* **Exercise requirements**
[A] List the theoretical models of speech production that the passage on speech production gives by full name and abbreviation.
[B] According to the passage on speech production, by what age do young children usually achieve mature, adult-like motor control of speech production?
[C] Carry on the passage on speech production and vocal learning from its last sentence.

Both auditory feedback and prediction help monitor and verify the achievement of sensory goals, which are a major factor in speech production3,28,29. As Fairbanks30 postulated, the goal of speech production was represented by sensory outcomes. Specifically, sensory goals define the final target of speech production, and they could be stored in auditory and phonological system. Thus, the function of sensory goals in speech production is to activate speech targets stored in memory during speech acquisition2. The most obvious example of the existence of sensory goals is that children’s speech production patterns are determined by the acoustic input they obtain2. Adult speech production is also influenced by ambient speech because they tend to automatically reproduce phonetic patterns (e.g., pitch, vowel features) introduced in their surrounding acoustic environment31. Moreover, speakers with greater sensory acuity tend to produce larger phonological contrasts (e.g., vowels), which implies the recruitment of sensory goals in speech production29. In addition, several studies have shown the activation of auditory-related brain areas (e.g., posterior superior temporal sulcus/gyrus) in accessing phonological representations in speech production32,33. Sensory goals thus have been modeled as a major stage in speech production1,3,5,34,35.

Overall, auditory feedback, prediction and sensory goals are important factors in speech production. The relations between the factors in speech production have been captured in prominent theoretical models such as the Directions Into Velocities of Articulators (DIVA) model1,28, Task Dynamic (TD) model36, State Feedback Control (SFC) model4, and similar models such as those proposed in Tian & Poeppel15,16 and Hickok3. In those models, an efference copy is sent out to an internal model of the vocal tract by motor commands to predict the current state of the vocal tract. The sensory outcome of the motor commands is estimated by an additional auditory efference copy. Errors occur when there is a deviation between the predicted and actual sensory feedback, which will then be fed back to the internal model to guide motor movement until the goal is correctly achieved.

Relations among prediction, goals, and feedback in adult acquisition of different types of non-native speech sounds

The mechanisms of feedback, prediction and goals in speech production discussed above are particularly evident in human vocal learning1,2,5: goals are compared with feedback in establishing the causal relation between motor commands and sensory output. Child L1 learning and adult L2 learning are two important domains of vocal learning. Compared with infants and children, adults tend to encounter more difficulties in learning the phonetic/phonological aspect of a foreign language37,38. From a sensorimotor perspective, such difficulties could be attributed to the already well-established sensory-to-motor and motor-to-sensory transformations (i.e. the mechanism for motor based prediction) in adults as a result of long-term practice of native language. Young children, on the other hand, usually do not achieve mature, adult-like motor control of speech production until 11 or 12 years of age39. Consequently, in early stages of native speech acquisition, auditory feedback is heavily relied upon to monitor speech production errors. Adults, on the contrary, rely more on motor-based prediction mechanisms in speech production due to accurate estimation of the causal relation between motor commands and sensory consequences40,41.

* **Provided information**
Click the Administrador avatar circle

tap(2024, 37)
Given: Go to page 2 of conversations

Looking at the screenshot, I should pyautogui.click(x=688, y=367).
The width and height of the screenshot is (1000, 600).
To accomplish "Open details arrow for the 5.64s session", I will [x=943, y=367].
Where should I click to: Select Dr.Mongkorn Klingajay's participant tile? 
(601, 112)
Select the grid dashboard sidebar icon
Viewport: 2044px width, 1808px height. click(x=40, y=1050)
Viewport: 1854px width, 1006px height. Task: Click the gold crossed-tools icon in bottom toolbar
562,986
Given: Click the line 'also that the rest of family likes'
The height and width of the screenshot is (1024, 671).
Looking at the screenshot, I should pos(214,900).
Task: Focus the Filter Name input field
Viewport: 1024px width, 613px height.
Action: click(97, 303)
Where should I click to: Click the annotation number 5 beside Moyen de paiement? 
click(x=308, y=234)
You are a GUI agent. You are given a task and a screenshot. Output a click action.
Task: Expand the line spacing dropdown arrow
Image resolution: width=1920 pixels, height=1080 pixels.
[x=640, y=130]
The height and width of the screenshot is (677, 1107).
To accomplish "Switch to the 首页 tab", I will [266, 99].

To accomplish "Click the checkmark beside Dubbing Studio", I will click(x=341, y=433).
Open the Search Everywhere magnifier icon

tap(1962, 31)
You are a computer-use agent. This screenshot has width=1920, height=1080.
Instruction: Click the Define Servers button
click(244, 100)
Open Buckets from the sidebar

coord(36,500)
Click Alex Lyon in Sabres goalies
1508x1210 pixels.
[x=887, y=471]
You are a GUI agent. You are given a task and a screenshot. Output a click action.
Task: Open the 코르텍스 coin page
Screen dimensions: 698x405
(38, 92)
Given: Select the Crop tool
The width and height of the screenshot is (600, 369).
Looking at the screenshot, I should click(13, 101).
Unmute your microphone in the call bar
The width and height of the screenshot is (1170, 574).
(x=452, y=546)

* **Expected outputs**
[A]
Directions Into Velocities of Articulators (DIVA) model
Task Dynamic (TD) model
State Feedback Control (SFC) model

[B] By 11 or 12 years of age.

[C]
When it comes to learning a foreign language, the mature motor-sensory loops established in adults’ native language could become a barrier in effectively forming new motor-sensory transformation for the foreign language, hence the ‘critical period hypothesis’42 and ‘fundamental difference hypothesis’43 on the neurocognitive differences between child L1 and adult L2 learners. That helps explain why a high similarity between L1 and L2 sounds (i.e., an overlap in phonological space between L1 and L2) could hinder adult L2 learners’ ability to effectively establish the representation of L2 sounds37,38,44. The reason could lie in the difficulty in adjusting the already mature motor-to-sensory establishment for L1 to the new L2 sounds that are close in perception and production to L1 sounds. Supporting evidence mainly comes from speech perception studies. A typical example is that Japanese speakers tend to learn English /ɹ/ better than /l/ due to the fact that /ɹ/ is not as close as /l/ to their corresponding Japanese phonemes45. For speakers of a tonal language (e.g., Mandarin), acquisition of novel L2 tones may not be easy either. Studies have found that there does not necessarily exist a tone-language advantage in learning foreign tones46,47,48. For example, speakers of Hmong (a tonal language) were worse than English speakers in Mandarin tone identification48 (Wang, 2006). It was also found that Cantonese speakers, whose native language has six tones, still encountered difficulty in differentiating tonal contrasts not found in Cantonese49. These findings suggest that the native tonal system could exert a negative or even interfering influence on acquisition of non-native tones48.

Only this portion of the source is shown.